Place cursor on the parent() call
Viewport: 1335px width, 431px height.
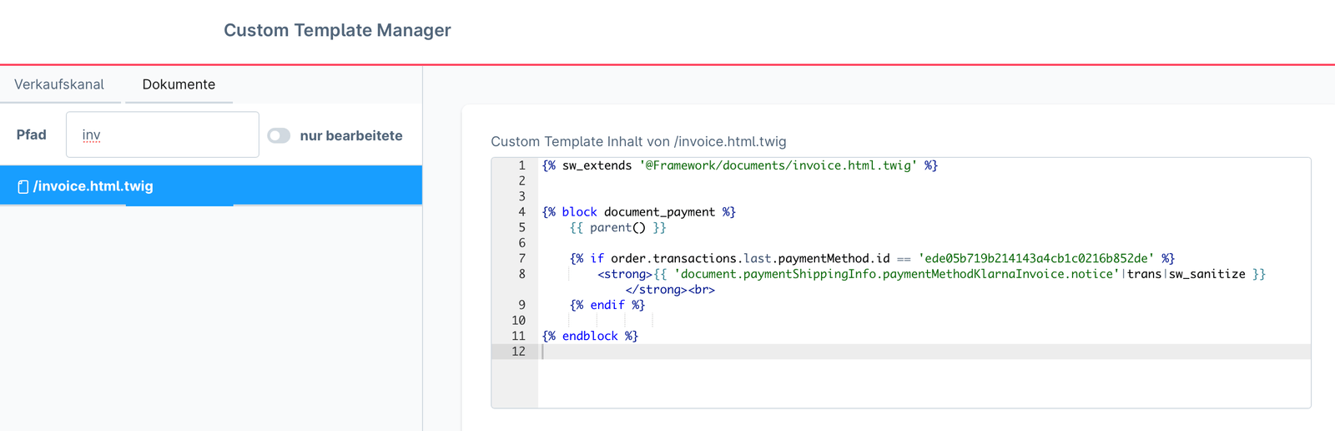[x=617, y=227]
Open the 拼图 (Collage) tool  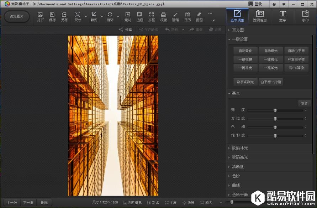click(x=152, y=17)
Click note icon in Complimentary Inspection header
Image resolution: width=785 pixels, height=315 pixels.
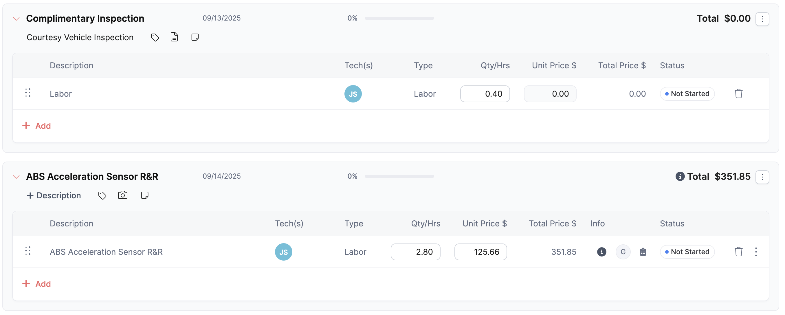click(x=195, y=38)
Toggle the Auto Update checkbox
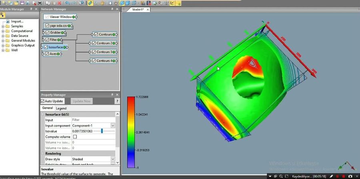 click(43, 101)
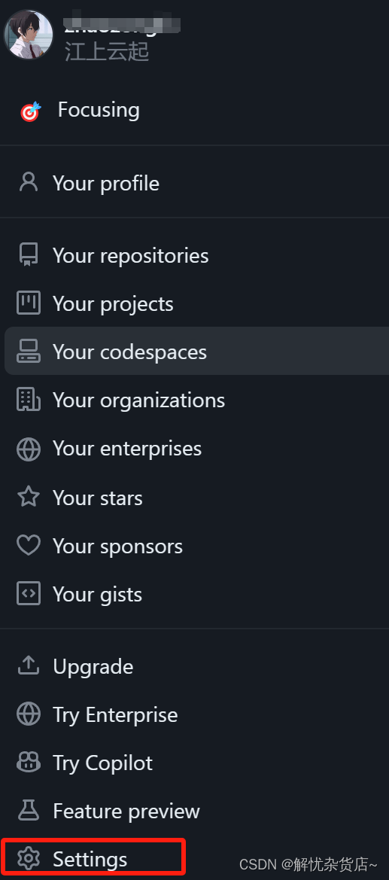Select Your codespaces menu entry
The height and width of the screenshot is (880, 389).
click(x=196, y=352)
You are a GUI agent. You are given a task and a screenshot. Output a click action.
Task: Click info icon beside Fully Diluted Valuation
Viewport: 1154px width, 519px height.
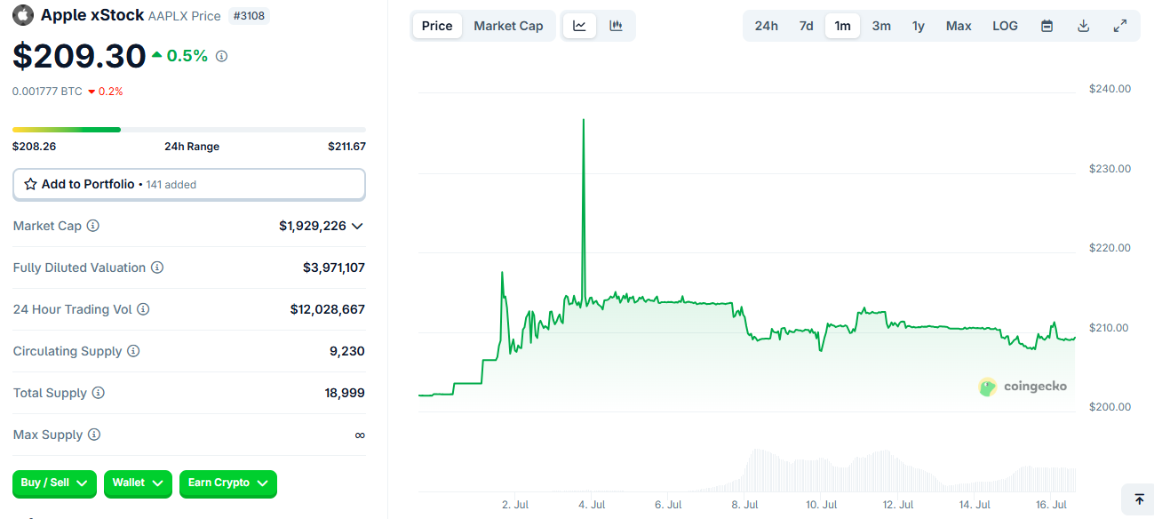point(157,267)
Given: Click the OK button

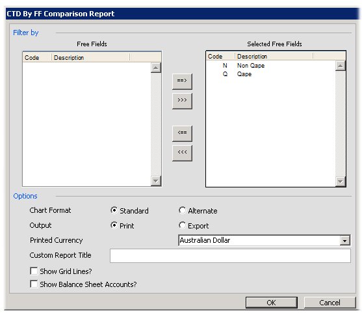Looking at the screenshot, I should [x=271, y=303].
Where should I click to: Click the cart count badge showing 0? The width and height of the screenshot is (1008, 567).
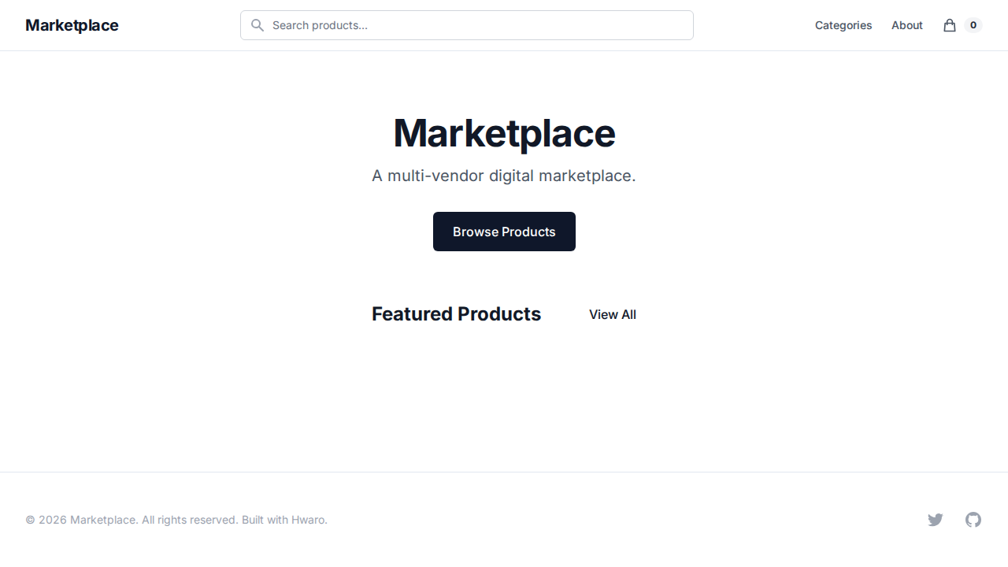click(x=973, y=25)
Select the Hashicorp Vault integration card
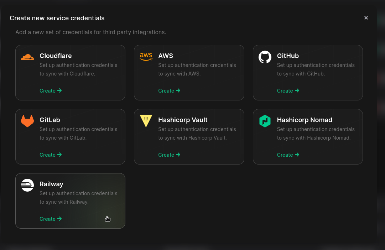 coord(189,136)
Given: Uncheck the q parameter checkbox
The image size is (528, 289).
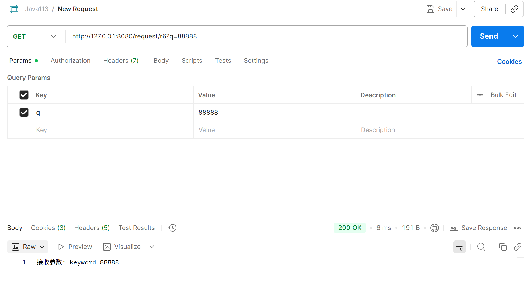Looking at the screenshot, I should pos(24,112).
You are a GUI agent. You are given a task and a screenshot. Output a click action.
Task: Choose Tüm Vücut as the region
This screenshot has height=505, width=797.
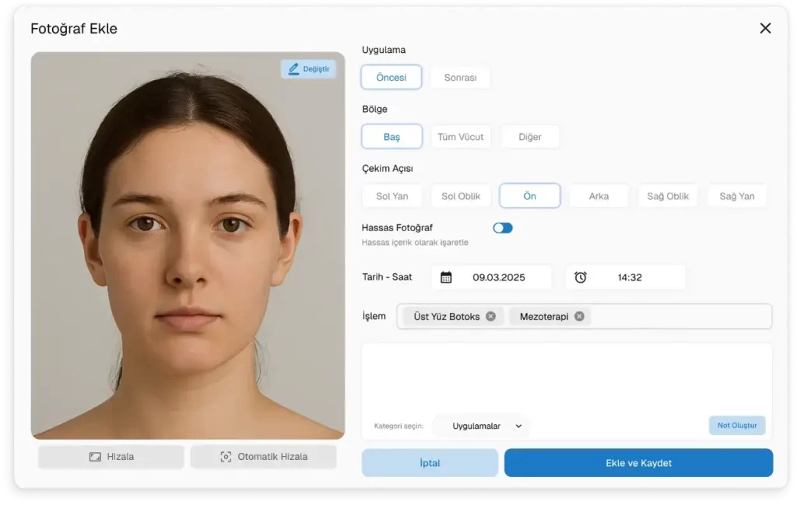click(x=460, y=137)
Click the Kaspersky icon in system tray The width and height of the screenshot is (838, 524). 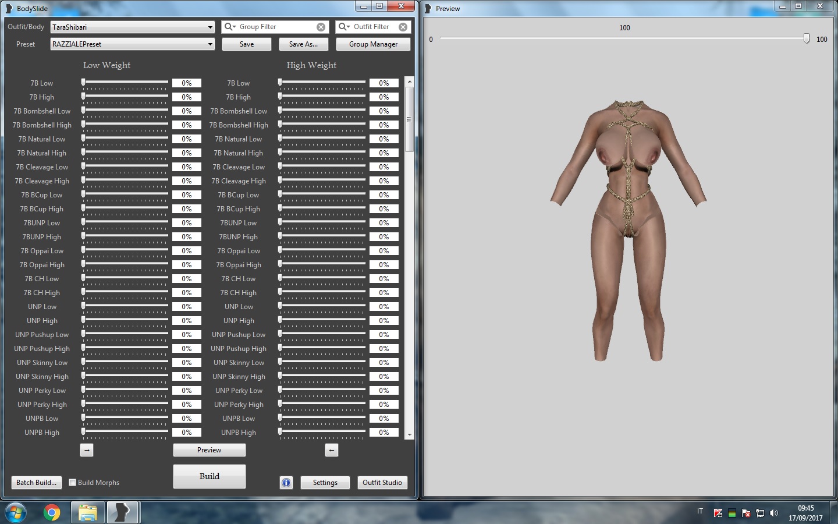tap(718, 513)
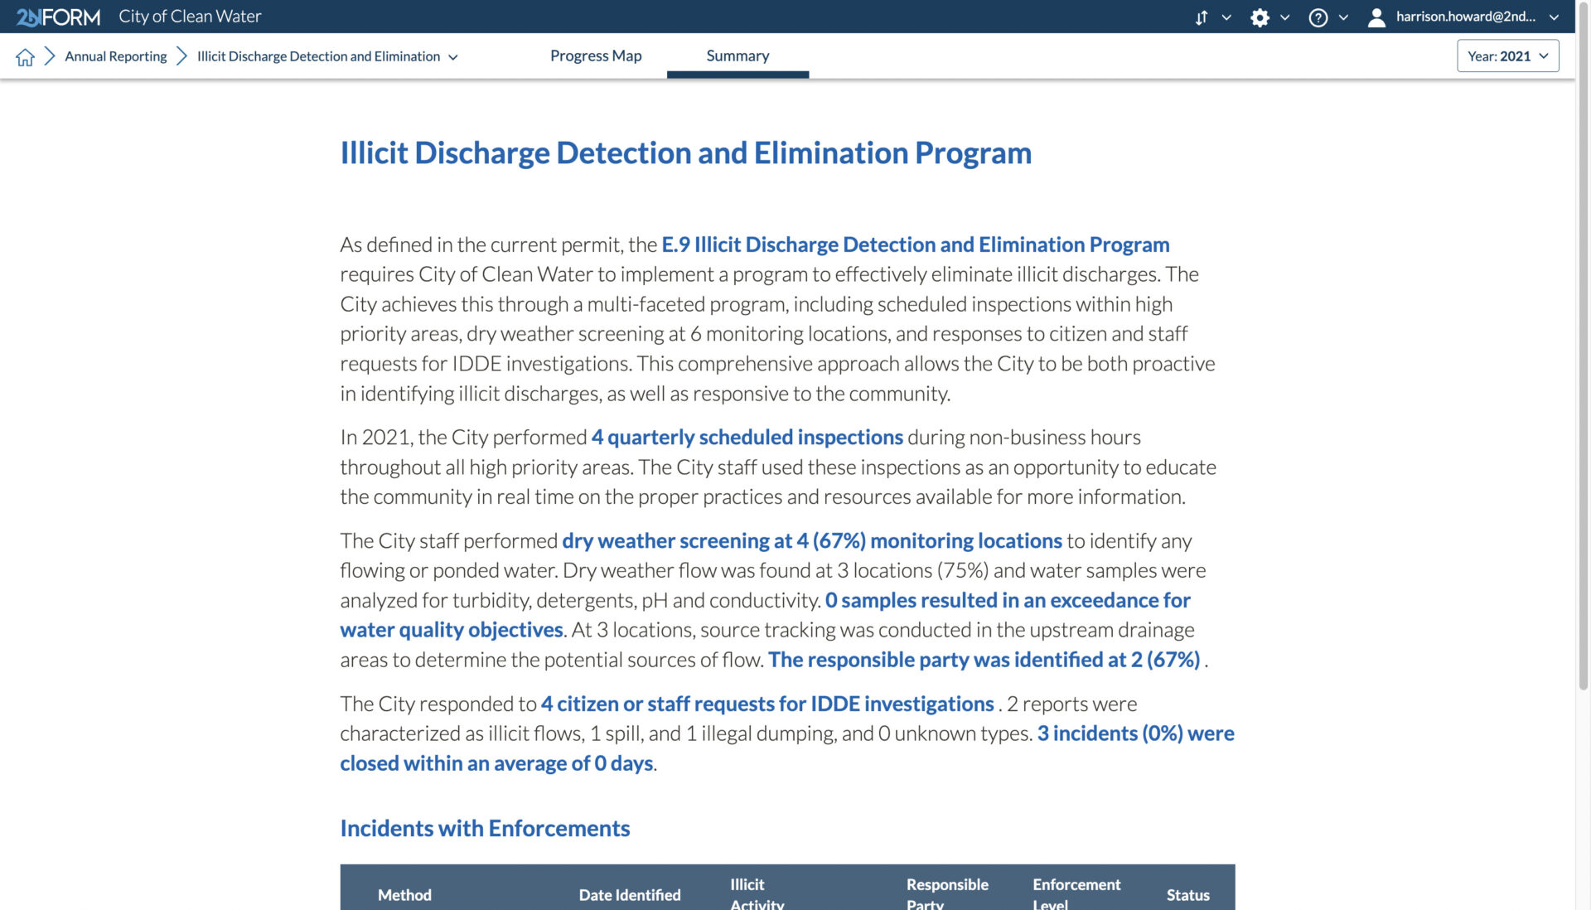Click the dry weather screening locations link
Image resolution: width=1591 pixels, height=910 pixels.
812,540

EXERCISE GOAL | Reproduce the records starting at the line containing "Given: Click the OK button" and ending at the line containing "Looking at the screenshot, I should pos(24,112).", swapping "Given" for "Task" and leaving everything else unchanged. Omit the pictures from your answer.

RESULT OF THE TASK |
Task: Click the OK button

Looking at the screenshot, I should [x=271, y=303].
Where should I click to: Click the cart count badge showing 0? The width and height of the screenshot is (1008, 567).
click(x=973, y=25)
Select the Hashicorp Vault integration card
 coord(189,136)
Task: Uncheck the q parameter checkbox
The image size is (528, 289).
Looking at the screenshot, I should pos(24,112).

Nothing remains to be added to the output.